20 January 2014 Consumer Electronics Avril Wu

Following the end of CES 2014, products such as wearable computers and 4K TVs, rather than PCs and Notebooks, have become the main focuses among industry watchers. The PC shipments have been unable to recover since it showed a near 0% growth in 2011, and suffered an estimated 10% decline in 2013 even after Microsoft's new operating system and Intel's latest chip platforms had been introduced. Avril Wu, TrendForce's assistant vice president, predicts that the 2014 PC shipments will drop by approximately 3.2% QoQ to 2.83 billion units, but notes that the numbers could improve following the increased hardware model transitions in the business market and the emergence of “hybrid” Notebooks within the industry.

Judging by recent shipment numbers, the popularity of highly portable computing devices and cloud-based applications appear to be increasing at a notable rate. Smartphones, tablets, and server products have been showing consecutive shipment growth over the past few of years, for example, while various noteworthy companies are demonstrating the benefits of being a hardware-software company rather than a straight forward hardware manufacturer.
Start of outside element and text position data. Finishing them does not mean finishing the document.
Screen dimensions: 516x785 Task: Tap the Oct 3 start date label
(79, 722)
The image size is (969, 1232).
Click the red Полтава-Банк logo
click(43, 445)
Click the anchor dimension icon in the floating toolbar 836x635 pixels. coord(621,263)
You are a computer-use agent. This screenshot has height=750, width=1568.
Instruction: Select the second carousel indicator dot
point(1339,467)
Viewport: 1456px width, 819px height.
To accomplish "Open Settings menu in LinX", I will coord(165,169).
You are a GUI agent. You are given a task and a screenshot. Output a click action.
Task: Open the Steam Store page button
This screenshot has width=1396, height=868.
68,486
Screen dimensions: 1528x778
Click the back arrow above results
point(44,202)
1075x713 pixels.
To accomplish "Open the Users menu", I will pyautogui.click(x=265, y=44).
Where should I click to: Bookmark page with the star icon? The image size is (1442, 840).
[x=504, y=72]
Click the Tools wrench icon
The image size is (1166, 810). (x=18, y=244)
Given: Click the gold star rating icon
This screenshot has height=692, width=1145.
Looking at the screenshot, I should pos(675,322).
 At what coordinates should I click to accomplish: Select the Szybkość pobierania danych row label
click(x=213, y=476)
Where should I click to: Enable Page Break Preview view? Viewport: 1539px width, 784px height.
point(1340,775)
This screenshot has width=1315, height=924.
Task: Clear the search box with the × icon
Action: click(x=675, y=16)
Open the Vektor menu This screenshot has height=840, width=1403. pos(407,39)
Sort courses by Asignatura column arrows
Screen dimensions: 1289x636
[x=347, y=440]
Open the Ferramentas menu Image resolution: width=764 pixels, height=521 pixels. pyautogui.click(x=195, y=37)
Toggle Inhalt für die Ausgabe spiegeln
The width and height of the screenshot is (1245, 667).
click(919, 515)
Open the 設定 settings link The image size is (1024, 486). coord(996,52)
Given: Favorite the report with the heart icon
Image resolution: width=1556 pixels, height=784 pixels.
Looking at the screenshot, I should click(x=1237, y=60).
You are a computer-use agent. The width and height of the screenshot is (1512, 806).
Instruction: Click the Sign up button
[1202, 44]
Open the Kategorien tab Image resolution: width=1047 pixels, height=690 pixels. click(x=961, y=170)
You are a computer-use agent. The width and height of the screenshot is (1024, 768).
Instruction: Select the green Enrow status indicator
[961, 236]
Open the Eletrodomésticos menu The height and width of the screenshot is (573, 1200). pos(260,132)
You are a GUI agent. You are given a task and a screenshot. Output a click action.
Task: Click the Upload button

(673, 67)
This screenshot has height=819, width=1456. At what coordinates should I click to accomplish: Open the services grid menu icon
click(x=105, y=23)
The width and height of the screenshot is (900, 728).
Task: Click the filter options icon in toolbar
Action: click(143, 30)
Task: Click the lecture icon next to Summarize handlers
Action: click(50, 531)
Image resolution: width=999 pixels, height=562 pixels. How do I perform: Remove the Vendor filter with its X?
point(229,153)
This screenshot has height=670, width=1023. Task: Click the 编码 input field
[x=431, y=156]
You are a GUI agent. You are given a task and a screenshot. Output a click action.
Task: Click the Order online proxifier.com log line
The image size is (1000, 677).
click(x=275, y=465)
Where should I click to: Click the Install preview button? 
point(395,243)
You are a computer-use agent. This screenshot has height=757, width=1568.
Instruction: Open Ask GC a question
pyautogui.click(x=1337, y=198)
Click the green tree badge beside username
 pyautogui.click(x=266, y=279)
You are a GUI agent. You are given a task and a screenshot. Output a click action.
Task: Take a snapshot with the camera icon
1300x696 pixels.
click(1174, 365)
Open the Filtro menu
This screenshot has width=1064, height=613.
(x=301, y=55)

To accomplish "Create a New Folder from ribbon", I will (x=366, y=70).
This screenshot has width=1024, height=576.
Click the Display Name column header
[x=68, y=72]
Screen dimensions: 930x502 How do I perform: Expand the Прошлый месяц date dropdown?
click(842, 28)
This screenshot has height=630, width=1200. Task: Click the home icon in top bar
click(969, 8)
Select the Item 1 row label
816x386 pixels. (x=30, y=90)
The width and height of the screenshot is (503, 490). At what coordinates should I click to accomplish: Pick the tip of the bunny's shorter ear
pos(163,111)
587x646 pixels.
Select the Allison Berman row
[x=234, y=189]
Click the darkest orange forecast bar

Whereas Apple has services like App Store and iTunes to rely on, companies such as Amazon are able to benefit significantly through its e-book contents and massive ecosystem. For the hardware manufacturers who are without any notable software advantage, innovation has become highly critical to survival, as can be seen in the efforts by various companies to transform their existing PC hardware into new kinds of products. Those that are unable to do this are generally able to only compete through price.

A “hybrid” Notebook, according to Wu, makes use of the 2-in-1 form factor, borrows design elements from Notebooks, and allows consumers to separate the monitor and keyboard to improve mobility. In the past, the Wintel alliance has led to the release of various interesting types of hardware combinations, including models that allow for the use of different operating systems (ie. Windows and Android). The popularity of these products, along with the manufacturers' general desire to incorporate low power designs, is perceived to be helpful in terms of stimulating market demand for components such as Mobile DRAM. Low-cost Notebook models, similar to the aforementioned products, are expected to grow in importance and eventually become a major pillar for the Notebook industry. In the periods ahead, Chromebooks will account for approximately 3% of the NB shipments, and its growth will be a key trend to look out for in the 2014 PC market.

Thanks to Microsoft's attempts to renew its operating systems (ie. from Windows XP to Win8) and the recent marketing efforts from HP and Dell, the business markets are likely to experience a hardware model transition period which may, in the long run, enable the PC industry to hold up against Smartphones and tablets. Assuming that their productivity-related functions and mobility aspects cannot be easily replaced, the shipments of PCs are projected to remain steady at around 3 billion units in 2014. PCs may not be able to attract as much hype and attention as innovative products, but they are still perceived to be necessary to the computing industry.